Actualidad Contratos Mercantiles. Abril 2026
Comisión de reclamación de posiciones deudoras en préstamos bancarios concertados por clientes no consumidores
La normativa sectorial bancaria sobre comisiones protege a toda la clientela, no solo a los consumidores, y permite declarar nula la comisión de reclamación de posiciones deudoras cuando no responde a servicios efectivamente prestados ni a gastos acreditados. La infracción de esa normativa integra el límite del Código Civil y justifica la restitución de lo cobrado indebidamente.
MCM nº 7923
13La sentencia resuelve si puede declararse la nulidad de una cláusula de comisión por reclamación de posiciones deudoras vencidas inserta en préstamos hipotecarios suscritos por prestatarios que actuaron como empresarios o profesionales.

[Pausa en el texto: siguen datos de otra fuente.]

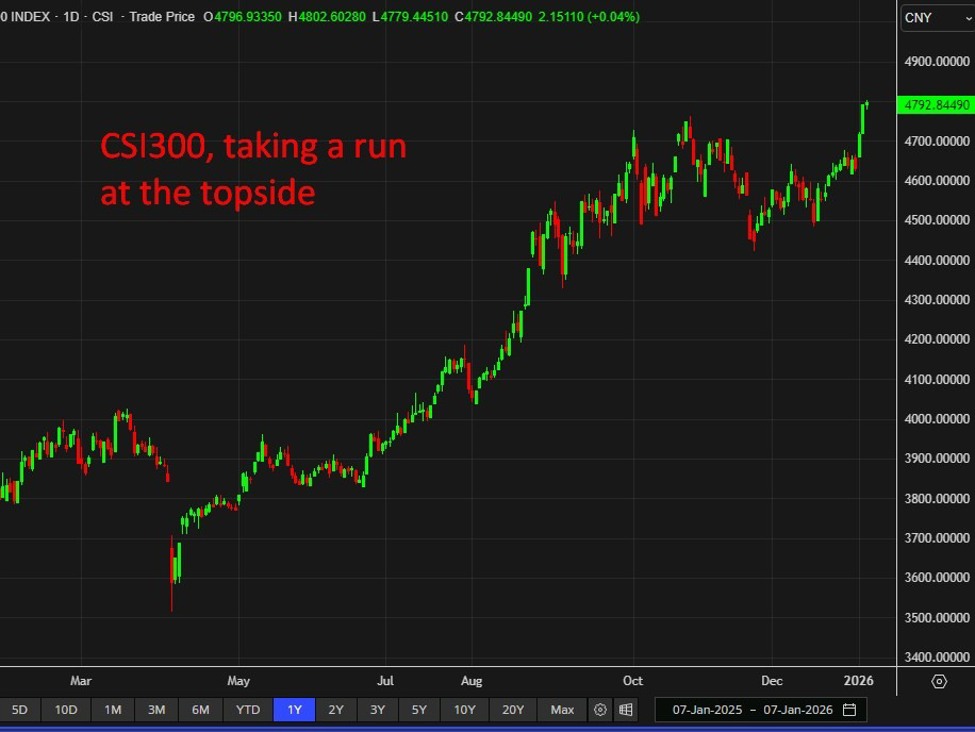975x732 pixels.
Task: Select the 10Y time range
Action: coord(464,710)
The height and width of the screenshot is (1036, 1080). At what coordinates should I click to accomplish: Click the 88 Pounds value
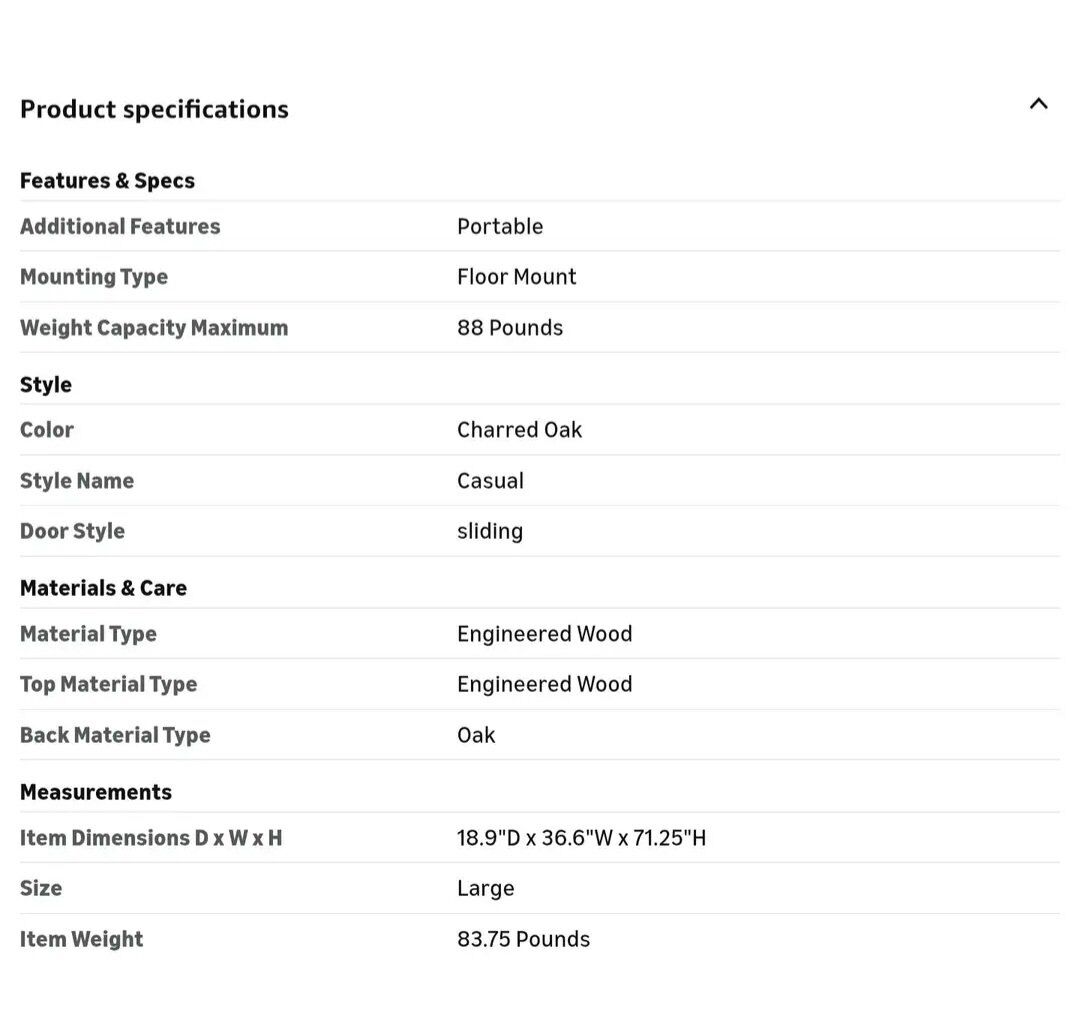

La controversia no se sitúa en el terreno de la abusividad propia del derecho de consumo, sino en la normativa sectorial bancaria que disciplina el cobro de comisiones y en su incidencia sobre la validez del pacto contractual.
El TS parte de que la protección dispensada por esa normativa no queda restringida a las relaciones de consumo; se dirige a la clientela de las entidades de crédito en general. Por ello, las exigencias relativas a las comisiones resultan aplicables también cuando el cliente no tiene la condición de consumidor (L 10/2014 art.5.2.b).
Afirma que la autonomía de la voluntad no ampara cláusulas contrarias a la normativa sectorial. El límite recogido en el Código Civil no se reduce a las leyes en sentido formal, sino que comprende también disposiciones reglamentarias dictadas en desarrollo de una ley habilitante, como las órdenes ministeriales sobre transparencia bancaria. En consecuencia, una comisión pactada en contradicción con esas reglas no puede reputarse válida por el solo hecho de haber sido incorporada al contrato (CC art.1255).
El TS recuerda la doctrina jurisprudencial sobre la comisión de reclamación de posiciones deudoras. Para su licitud no basta su previsión contractual. Es preciso que retribuya una gestión real de reclamación, que no se aplique de modo automático, que no se reitere por un mismo saldo impagado y que responda a gastos efectivamente producidos. Además, la comisión no puede justificarse como una mera penalización añadida al impago ni superponerse sin más a los intereses moratorios (TS 25-10-19, EDJ 712998; 15-7-20, EDJ 617246).
Aplicando ese canon, la sentencia considera inválidas las cláusulas que preveían el cobro de una suma fija por «cada situación de impago» y su cargo cuando se generase la primera reclamación escrita. La configuración contractual permitía el devengo por cualquier impago, sin discriminar periodos de mora, favorecía su reiteración y se insertaba junto a un interés de demora ya pactado. La causa del cobro de estas comisiones exige acreditar que responden a actuaciones de reclamación reales y a gastos habidos; no basta alegar en abstracto que el impago genera costes o que la comisión encuentra cobertura en la responsabilidad contractual del deudor (CC art.1101).
De ello extrae un criterio claro: en préstamos suscritos por no consumidores, las cláusulas de comisión por reclamación de posiciones deudoras son nulas cuando, por su contenido o por la forma en que se aplican, permiten el cobro automático por el mero impago y no se corresponden con servicios efectivamente prestados ni con gastos acreditados. Esa nulidad deriva de su contravención normativa y comporta la devolución de las cantidades indebidamente percibidas (CC art.1895).